Yellow Earth () is a 1984 Chinese drama film. This film is telling a story of a young, village girl who bravely resists old-dated customs and searches for freedom. It was the directorial debut for Chen Kaige. The film's notable cinematography is by Zhang Yimou.  At the 24th Hong Kong Film Awards ceremony on 27 March 2005, a list of 100 Best Chinese Motion Pictures was tallied, and Yellow Earth came in fourth. The film was produced by Guangxi Film Studio ().

Zhang Yimou, a colleague of Chen, photographed the film. Richard James Havis, author of Changing the Face of Chinese Cinema: An Interview with Chen Kaige, said that the film was the first Chinese film "at least since the 1949 Communist Liberation, to tell a story through images rather than dialog." Therefore, the film attracted controversy in China. Havis added that the film "was also equivocal about the Communist Party's ability to help the peasants during the Communist revolution", a position which differed from that espoused by the propaganda films that were produced after 1949."

Material provided -

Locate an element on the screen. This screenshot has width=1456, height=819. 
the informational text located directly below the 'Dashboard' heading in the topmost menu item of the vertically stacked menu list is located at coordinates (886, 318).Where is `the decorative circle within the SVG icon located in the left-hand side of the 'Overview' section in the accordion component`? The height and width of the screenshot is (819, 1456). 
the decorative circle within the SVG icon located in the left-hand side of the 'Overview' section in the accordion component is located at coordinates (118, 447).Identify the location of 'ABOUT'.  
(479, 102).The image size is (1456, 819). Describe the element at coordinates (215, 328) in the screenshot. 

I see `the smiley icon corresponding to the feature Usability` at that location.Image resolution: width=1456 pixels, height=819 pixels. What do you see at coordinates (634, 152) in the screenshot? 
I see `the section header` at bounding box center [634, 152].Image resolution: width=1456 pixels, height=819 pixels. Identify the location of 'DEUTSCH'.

Stated goal -
Please list every person the Yellow Earth passage above mentions by name.

Output for this exercise -
Chen Kaige, Zhang Yimou, Richard James Havis